Quadratic Formula (C)

A quadratic equation is an equation of the form

 

Az² + Bz + C = 0

where $A\neq 0$, B, C and z are complex numbers. We regard z as unknown, and A, B, and C as known. The ojective is to determine z.
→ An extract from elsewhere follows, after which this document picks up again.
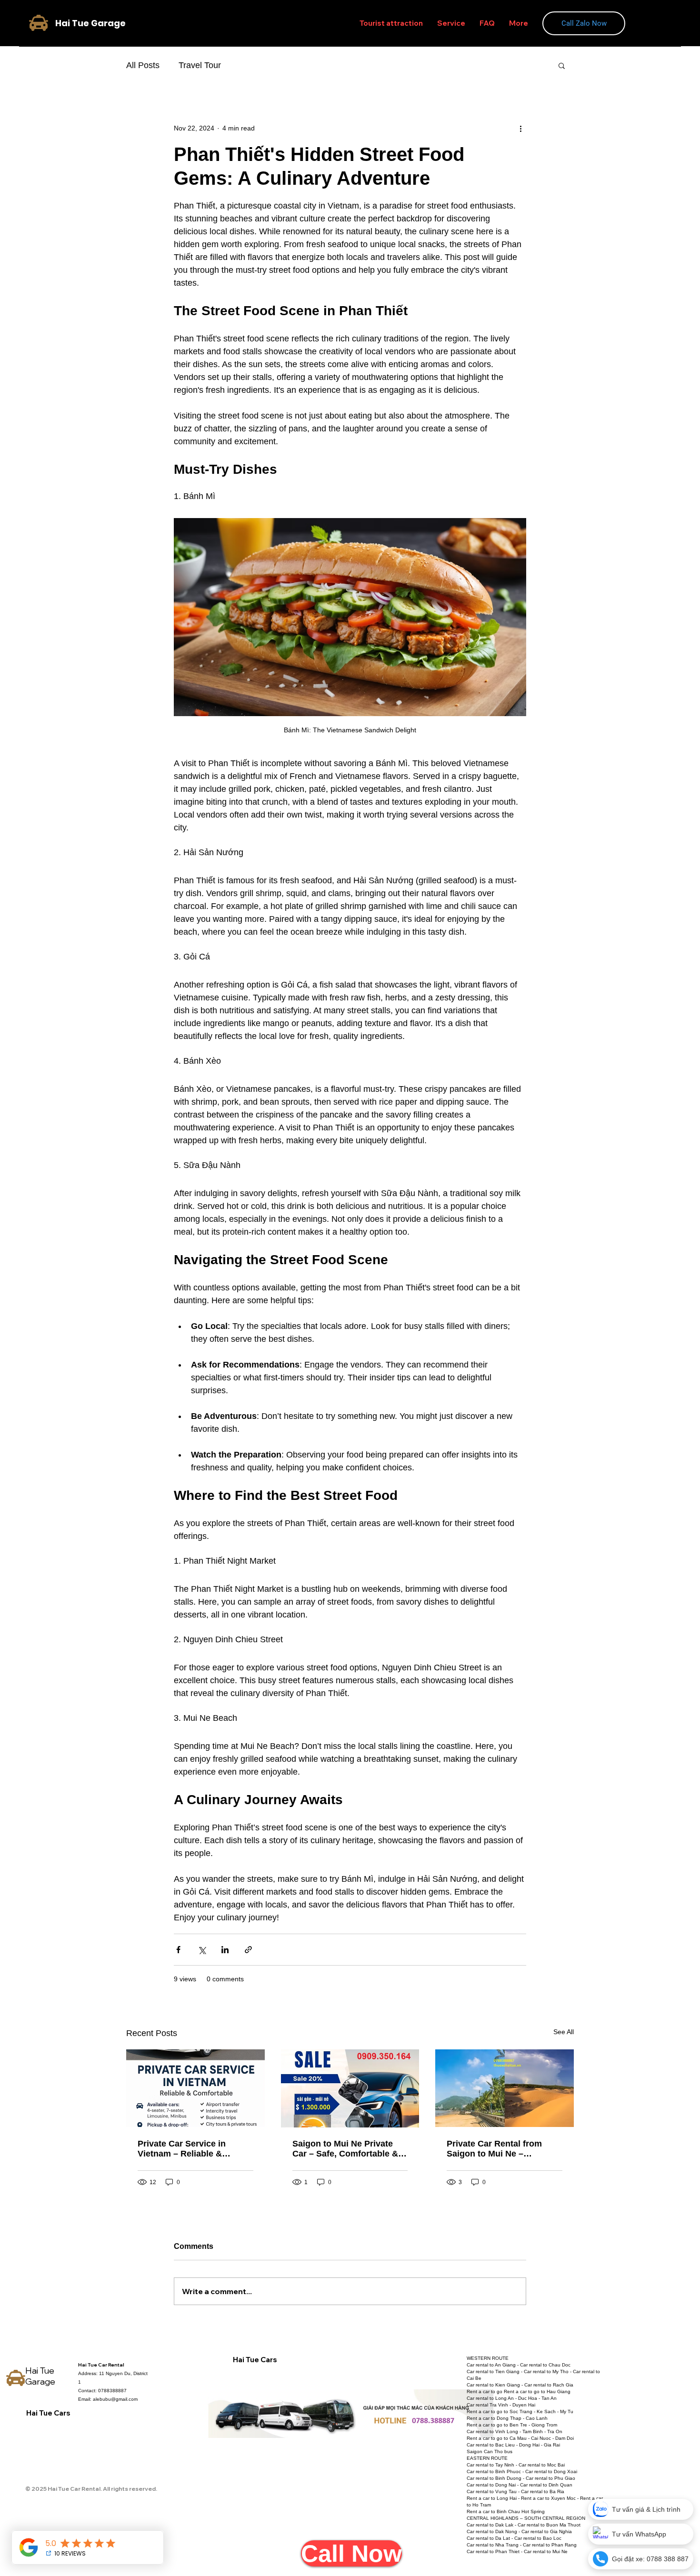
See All (563, 2032)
Completing the square gives us

Theorem 2622 (Quadratic Formula)

If $A\neq 0$, B and C are complex numbers and z satisfies Az² + Bz + C = 0 then

$$z = \frac{-B - \sqrt{B^2-4AC}}{2A}\;\;{\rm or}\;\; z = \frac{-B + \sqrt{B^2-4AC}}{2A}$$

where $(\sqrt{B^2-4AC})^2 = B^2 - 4AC$.

Note that we have to be careful about the meaning of $\sqrt{B^2-4AC}$ when B² - 4AC is not a non-negative real number. If B is a real number and $AC \leq 0$, then the discriminant B² - 4AC is a non-negative real number, and so is its square root. If either B or C is zero, it is more efficient to solve quadratic equations by factoring.

Exercises

1.

Solve each equation for the indicated variable:

(a)

z² + 3z + 2 = 0, solve for z.

(b)

x² + 7x + 2 = 0, solve for x.

(c)

x² + 7x - 2 = 0, solve for x.

(d)

x² + 4x + 5 = 0, solve for x.

(e)

2x²-9x + 11 = 0, solve for x.

(f)

(2+i)x² + 20x + (2-i) = 0, solve for x.

(g)

(2+3i)x² +2ix + (2-3i) = 0, solve for x.

(h)

2z² + iz + 11 = 0, solve for z.

(i)

2x² + 4xy + y² + 2y + 3x -12 = 0, solve for y.

(j)

16x² + 4xy + y² + 2y + 3x -12 = 0, solve for y.

(k)

5x² + 4xy + 4y² + 2y + 3x -12 = 0, solve for y.

2.

For which real numbers x are there real numbers y so that 2x² + 4xy + y² + 2y + 3x -12 = 0?

3.

Derive the quadratic formula by completing the square.